⟨

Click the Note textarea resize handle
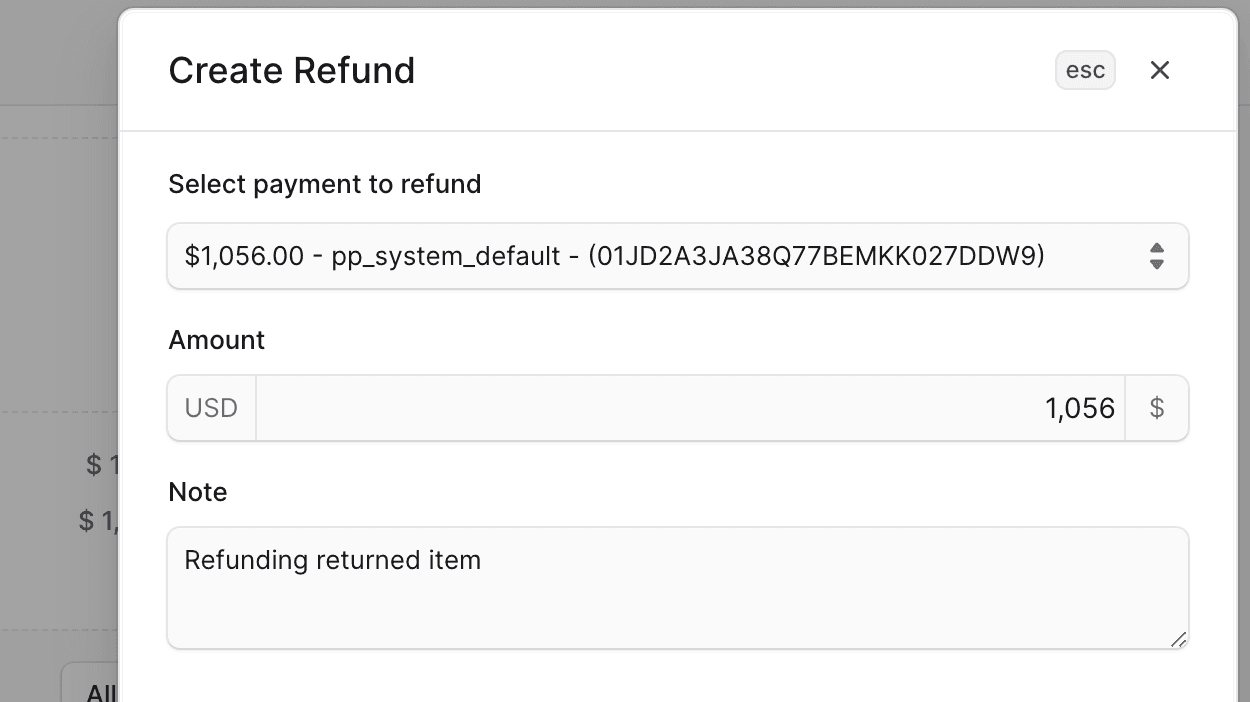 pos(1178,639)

⟩
⟨

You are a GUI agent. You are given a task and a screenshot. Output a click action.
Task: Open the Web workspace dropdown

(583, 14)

⟩

**EXERCISE TASK**. Identify every line in the items above that contains the string "given", and copy each of those lines.

**RESULT FOR THIS TASK**.
You are a GUI agent. You are given a task and a screenshot. Output a click action.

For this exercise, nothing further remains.